What you have to do — Show each line of the records below where the word "Toggle" occurs.

[Saved entries]
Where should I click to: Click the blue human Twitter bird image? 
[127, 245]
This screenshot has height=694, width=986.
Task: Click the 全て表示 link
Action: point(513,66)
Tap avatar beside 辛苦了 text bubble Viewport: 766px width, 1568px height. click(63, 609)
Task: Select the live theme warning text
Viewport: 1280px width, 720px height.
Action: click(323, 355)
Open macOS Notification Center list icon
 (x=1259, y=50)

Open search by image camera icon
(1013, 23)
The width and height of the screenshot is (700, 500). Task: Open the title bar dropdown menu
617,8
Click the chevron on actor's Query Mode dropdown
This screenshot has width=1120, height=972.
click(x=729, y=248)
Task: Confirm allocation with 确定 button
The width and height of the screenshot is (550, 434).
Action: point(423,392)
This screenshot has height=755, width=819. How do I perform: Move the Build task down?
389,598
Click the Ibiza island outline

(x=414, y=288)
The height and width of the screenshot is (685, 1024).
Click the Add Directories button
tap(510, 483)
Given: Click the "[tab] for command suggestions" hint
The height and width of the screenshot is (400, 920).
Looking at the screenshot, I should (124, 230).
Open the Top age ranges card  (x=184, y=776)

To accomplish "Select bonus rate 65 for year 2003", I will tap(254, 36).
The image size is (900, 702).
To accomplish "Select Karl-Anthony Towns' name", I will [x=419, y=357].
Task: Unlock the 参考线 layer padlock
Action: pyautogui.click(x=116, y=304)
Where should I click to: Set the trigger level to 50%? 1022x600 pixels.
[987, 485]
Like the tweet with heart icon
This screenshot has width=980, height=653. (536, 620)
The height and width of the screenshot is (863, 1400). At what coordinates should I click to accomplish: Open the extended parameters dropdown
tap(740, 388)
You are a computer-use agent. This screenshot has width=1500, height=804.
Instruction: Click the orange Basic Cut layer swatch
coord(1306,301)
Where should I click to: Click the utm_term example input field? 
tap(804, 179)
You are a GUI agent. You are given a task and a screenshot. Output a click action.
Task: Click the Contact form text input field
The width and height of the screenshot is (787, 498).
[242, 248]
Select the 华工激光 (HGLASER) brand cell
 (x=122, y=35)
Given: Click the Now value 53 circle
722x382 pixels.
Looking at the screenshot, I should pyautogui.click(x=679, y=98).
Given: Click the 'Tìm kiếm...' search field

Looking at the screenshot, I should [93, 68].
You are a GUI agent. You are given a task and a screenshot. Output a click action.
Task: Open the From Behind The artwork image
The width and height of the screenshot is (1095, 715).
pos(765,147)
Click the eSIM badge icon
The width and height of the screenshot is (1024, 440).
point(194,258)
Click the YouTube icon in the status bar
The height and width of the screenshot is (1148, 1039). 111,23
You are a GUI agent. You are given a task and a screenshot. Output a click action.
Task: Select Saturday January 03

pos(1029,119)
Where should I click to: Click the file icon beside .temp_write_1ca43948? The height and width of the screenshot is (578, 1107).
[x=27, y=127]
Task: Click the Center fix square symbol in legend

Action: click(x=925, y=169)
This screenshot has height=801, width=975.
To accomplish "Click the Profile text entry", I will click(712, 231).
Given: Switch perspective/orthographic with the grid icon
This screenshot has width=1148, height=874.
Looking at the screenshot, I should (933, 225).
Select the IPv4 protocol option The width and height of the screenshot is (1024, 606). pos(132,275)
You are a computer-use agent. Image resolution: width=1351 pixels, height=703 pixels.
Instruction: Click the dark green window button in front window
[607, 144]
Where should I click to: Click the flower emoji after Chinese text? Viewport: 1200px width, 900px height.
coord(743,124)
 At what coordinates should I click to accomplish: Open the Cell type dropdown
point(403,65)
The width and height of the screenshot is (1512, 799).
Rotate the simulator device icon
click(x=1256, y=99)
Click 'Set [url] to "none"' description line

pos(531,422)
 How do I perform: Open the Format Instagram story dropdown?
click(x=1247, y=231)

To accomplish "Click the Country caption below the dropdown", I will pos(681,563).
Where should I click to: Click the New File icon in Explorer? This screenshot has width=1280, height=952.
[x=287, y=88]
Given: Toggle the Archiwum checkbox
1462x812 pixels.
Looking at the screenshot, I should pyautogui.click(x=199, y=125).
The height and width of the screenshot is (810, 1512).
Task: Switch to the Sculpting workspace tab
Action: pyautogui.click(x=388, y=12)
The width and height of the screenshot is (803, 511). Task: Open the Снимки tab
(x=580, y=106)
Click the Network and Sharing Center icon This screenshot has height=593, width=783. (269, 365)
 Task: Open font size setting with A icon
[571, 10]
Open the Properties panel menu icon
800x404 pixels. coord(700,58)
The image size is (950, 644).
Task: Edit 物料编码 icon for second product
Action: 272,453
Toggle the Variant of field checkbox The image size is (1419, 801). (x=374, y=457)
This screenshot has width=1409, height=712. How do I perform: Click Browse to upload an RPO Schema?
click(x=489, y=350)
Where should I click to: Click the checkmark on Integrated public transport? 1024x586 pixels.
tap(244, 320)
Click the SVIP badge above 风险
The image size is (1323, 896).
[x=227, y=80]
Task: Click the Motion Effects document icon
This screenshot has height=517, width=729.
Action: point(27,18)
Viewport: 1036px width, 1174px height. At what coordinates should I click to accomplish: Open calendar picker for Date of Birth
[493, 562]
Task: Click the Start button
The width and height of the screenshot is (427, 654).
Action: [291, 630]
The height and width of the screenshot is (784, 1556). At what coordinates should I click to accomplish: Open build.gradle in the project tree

Task solution —
Given: Toggle the Archiwum checkbox
Toggle the Variant of field checkbox The image size is (1419, 801). (x=374, y=457)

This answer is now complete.